Clinical Trajectories, Healthcare Resource Use, and Costs of Diabetic Nephropathy Among Patients with Type 2 Diabetes: A Latent Class Analysis
- PMID: 29600504
- PMCID: PMC5984913
- DOI: 10.1007/s13300-018-0410-8
Clinical Trajectories, Healthcare Resource Use, and Costs of Diabetic Nephropathy Among Patients with Type 2 Diabetes: A Latent Class Analysis
Abstract
Introduction: Patients with type 2 diabetes mellitus (T2DM) are clinically heterogeneous in terms of disease severity, treatment, and comorbidities, potentially resulting in differential diabetic nephropathy (DN) progression courses. In this exploratory study we used latent class analysis (LCA) to identify patient groups with distinct clinical profiles of T2DM severity and explored the association between disease severity, DN progression or reversal, and healthcare resource use (HRU) and costs.
Methods: Latent class analysis was used to group adults with ≥ 2 medical claims with a diagnosis of T2DM and ≥ 2 urine albumin tests within the Truven MarketScan database (2004-2014), based on T2DM-related complications, comorbidities, and therapies. DN severity categories (normoalbuminuria, moderately increased albuminuria, and severely increased albuminuria) were determined based on urine albumin measure. The risks of DN progression and reversal (change to a more/less severe DN category) were compared among all identified latent classes using Kaplan-Meier analyses and log-rank tests. All-cause and DN-related costs and HRU were assessed and compared during the study period among the identified latent classes.
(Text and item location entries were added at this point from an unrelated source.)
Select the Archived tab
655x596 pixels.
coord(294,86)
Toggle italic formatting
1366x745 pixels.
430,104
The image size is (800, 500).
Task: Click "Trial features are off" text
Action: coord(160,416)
Results: Four clinically distinct profiles were identified among the 23,235 eligible patients: low comorbidity/low treatment (46.5%), low comorbidity/high treatment (29.0%), moderate comorbidity/high insulin use (9.7%), and high comorbidity/moderate treatment (14.8%). The 5-year DN progression rates for these clinically distinct profiles were 11.8, 18, 16.5, and 27.7%, respectively. Compared with the low comorbidity/low treatment group, all other groups were associated with an increased risk of DN progression (all p < 0.001). Increasing comorbidity was significantly associated with higher all-cause and DN-related HRU and costs, primarily driven by higher pharmacy and inpatient costs.
Conclusion: Patients with T2DM who have more comorbidities experienced higher rates of DN progression and HRU and incurred higher healthcare costs compared with patients with low comorbidity profiles. Future prospective studies are needed to confirm the significance of these groups on DN progression, HRU, and costs.
Funding: Takeda Development Center Americas, Inc.
Keywords: Clinical outcomes; Costs; Diabetic nephropathy; Healthcare resource use; Type 2 diabetes.